In this study to achieve our objective we have collected 5400 posts and comments as a dataset,
and the dataset was collected from different Facebook pages using the Facepager tool and
prepared it in CSV file format. While the 5400 of the datasets have been used for multi-class
classification, only 3608 of it has been applied for binary classification. We have used the
stratified k fold cross-validation techniques for the purpose of splitting our dataset to train and
test our model. We have designed the model using three different deep learning approaches with
three different feature extraction techniques. For the purpose of designing the model the Bi LSTM, CNN-LSTM, and CNN has been applied with the feature extraction techniques of
Word2vec, Fast text and the Keras Embedding layer. We have applied the dropout and L2
regularization techniques to overcome the overfitting problem occurred in each model.
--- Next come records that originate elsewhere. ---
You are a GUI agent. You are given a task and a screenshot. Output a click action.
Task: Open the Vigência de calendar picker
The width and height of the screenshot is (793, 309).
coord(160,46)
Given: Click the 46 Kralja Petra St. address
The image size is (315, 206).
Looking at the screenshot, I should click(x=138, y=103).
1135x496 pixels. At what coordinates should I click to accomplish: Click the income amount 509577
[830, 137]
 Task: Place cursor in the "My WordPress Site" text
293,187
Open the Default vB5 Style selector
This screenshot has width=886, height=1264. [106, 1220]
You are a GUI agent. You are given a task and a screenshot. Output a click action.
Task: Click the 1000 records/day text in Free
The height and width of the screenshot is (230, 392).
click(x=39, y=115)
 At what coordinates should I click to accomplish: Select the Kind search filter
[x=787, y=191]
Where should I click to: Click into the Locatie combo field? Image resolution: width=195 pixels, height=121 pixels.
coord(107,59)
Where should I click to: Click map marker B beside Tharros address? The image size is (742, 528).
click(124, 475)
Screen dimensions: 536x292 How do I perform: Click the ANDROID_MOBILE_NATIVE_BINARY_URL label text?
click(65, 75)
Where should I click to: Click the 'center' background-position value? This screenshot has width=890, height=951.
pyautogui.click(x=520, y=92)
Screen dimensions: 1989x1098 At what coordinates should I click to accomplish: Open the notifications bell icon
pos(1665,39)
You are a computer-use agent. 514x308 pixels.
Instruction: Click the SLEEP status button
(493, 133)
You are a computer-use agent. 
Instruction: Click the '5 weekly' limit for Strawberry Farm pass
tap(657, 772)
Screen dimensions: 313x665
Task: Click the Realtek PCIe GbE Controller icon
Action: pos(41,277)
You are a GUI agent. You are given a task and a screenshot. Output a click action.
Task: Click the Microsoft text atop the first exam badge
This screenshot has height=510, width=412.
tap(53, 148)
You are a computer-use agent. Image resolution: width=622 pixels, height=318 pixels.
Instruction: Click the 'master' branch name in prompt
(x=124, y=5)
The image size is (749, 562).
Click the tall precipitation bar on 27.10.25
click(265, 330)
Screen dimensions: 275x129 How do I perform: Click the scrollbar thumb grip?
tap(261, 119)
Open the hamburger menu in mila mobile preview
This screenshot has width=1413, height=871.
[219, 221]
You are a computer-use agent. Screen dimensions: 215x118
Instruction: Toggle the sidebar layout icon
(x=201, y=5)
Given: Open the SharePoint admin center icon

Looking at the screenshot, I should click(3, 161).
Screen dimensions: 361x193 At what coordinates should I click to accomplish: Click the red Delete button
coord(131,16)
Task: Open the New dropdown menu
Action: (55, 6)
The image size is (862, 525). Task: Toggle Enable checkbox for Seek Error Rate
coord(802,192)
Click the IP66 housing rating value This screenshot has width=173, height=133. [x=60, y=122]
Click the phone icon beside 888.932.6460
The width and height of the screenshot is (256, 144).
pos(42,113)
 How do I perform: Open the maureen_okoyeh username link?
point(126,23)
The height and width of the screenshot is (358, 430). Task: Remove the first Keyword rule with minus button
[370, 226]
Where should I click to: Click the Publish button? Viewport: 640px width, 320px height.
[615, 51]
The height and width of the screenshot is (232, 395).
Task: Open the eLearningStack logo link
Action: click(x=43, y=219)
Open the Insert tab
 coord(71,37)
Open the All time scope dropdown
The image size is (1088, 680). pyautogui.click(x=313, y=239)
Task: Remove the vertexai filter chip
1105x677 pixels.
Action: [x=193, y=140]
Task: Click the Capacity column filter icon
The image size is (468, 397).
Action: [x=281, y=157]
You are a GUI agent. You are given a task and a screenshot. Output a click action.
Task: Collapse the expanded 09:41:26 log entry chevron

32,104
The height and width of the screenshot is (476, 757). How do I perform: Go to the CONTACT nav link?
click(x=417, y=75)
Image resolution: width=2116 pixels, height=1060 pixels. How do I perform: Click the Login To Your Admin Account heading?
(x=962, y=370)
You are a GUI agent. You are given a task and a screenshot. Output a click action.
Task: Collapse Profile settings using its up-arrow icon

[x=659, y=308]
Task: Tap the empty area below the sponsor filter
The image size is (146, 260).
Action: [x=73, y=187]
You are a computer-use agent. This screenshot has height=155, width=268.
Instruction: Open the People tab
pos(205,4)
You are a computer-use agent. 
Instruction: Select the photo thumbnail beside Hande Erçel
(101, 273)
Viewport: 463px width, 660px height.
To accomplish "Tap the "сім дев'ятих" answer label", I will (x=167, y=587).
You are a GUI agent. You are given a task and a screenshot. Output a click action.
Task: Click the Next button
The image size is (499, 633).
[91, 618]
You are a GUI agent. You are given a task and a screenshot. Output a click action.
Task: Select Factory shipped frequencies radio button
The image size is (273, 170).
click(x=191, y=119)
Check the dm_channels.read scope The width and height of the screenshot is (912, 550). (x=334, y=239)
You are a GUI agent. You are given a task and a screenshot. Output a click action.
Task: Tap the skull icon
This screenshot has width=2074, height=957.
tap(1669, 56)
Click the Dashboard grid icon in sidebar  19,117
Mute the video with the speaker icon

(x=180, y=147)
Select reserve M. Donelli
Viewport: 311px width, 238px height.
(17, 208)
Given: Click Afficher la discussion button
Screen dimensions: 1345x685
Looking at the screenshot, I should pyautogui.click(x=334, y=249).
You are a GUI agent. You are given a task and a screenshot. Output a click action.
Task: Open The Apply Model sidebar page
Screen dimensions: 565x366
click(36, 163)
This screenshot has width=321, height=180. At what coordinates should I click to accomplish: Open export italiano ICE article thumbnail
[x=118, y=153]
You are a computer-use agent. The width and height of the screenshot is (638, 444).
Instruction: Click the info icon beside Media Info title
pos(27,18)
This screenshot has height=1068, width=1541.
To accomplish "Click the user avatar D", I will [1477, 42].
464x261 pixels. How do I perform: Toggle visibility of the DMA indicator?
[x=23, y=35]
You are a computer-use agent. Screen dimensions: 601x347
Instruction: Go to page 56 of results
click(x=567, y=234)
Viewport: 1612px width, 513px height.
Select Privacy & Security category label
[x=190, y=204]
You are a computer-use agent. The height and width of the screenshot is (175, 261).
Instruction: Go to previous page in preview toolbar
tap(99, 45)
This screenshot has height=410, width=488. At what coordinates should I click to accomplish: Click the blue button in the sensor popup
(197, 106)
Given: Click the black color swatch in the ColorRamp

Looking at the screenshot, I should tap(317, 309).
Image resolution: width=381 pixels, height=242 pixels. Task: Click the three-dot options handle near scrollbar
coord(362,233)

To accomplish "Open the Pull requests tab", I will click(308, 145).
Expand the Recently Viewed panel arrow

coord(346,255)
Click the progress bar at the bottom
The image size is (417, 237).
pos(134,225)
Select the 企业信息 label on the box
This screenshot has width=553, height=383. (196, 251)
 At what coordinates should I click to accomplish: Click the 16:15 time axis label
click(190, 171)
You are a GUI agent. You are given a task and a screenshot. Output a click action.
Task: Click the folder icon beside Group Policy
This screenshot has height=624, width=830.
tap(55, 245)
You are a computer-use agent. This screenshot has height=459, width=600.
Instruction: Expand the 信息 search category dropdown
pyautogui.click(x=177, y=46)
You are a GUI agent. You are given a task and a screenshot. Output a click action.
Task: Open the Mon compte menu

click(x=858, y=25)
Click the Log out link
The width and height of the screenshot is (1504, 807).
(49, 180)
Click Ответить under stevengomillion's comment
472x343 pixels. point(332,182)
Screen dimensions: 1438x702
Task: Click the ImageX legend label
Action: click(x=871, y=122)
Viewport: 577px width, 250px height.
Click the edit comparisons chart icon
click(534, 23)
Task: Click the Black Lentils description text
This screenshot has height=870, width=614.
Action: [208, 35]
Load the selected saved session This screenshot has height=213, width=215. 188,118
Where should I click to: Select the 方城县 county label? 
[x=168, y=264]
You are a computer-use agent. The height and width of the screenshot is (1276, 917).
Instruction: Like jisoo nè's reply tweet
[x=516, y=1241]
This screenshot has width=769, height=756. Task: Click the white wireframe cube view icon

As a
result, for the multi-class classification the Bi-LSTM model with the Fast text of CBOW has
outperformed the CNN-LSTM and the CNN model with the Accuracy of 87.41 %, Precision of
88.02 %, Recall of 85.74 %, and F1-Score of 86.86 %. Additionally, for the binary classification
the Bi-LSTM model with the Fast text of skip-gram has outperformed the CNN-LSTM and the
CNN model with the Accuracy of 96.11 %.